### Input data ###
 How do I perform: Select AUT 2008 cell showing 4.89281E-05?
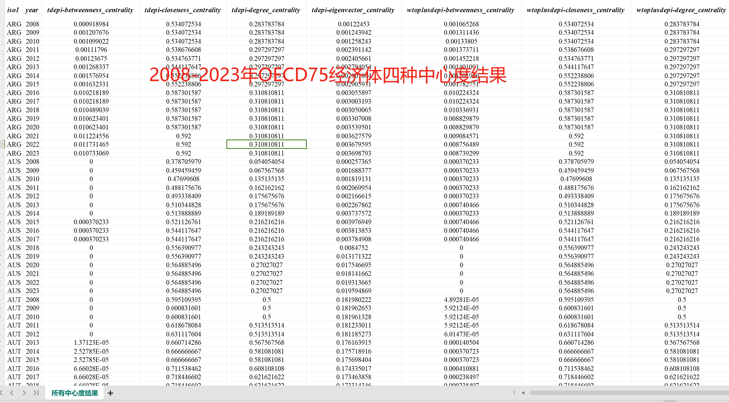[461, 300]
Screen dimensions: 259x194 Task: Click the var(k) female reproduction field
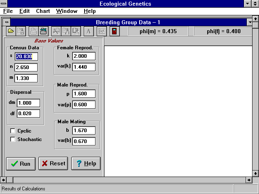[84, 67]
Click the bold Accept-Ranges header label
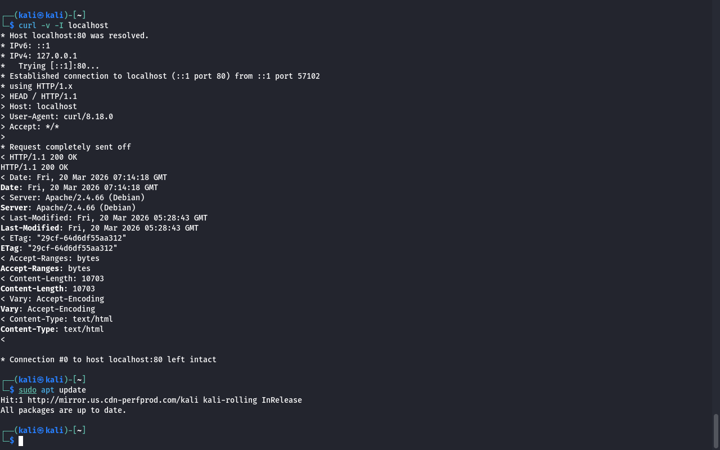This screenshot has height=450, width=720. point(29,268)
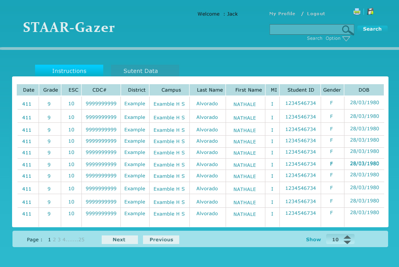The height and width of the screenshot is (267, 399).
Task: Open the Exambl H S campus link
Action: tap(169, 104)
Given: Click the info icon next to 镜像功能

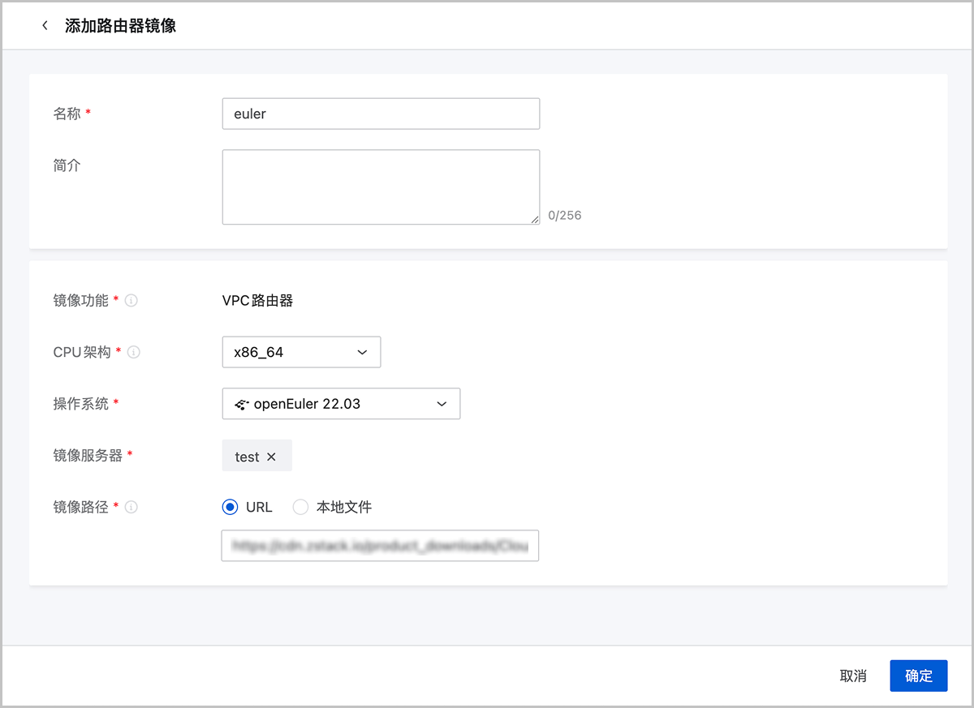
###
Copy out, word for word, the stretch of the listing from the line containing "Screen dimensions: 259x194" through the end of the listing, and leave the pictures out.

◆ Full response ◆
Screen dimensions: 259x194 Task: Click the var(k) female reproduction field
[84, 67]
Click the bold Accept-Ranges header label
This screenshot has height=450, width=720. point(29,268)
The height and width of the screenshot is (267, 399).
Task: Open the Exambl H S campus link
Action: tap(169, 104)
Given: Click the info icon next to 镜像功能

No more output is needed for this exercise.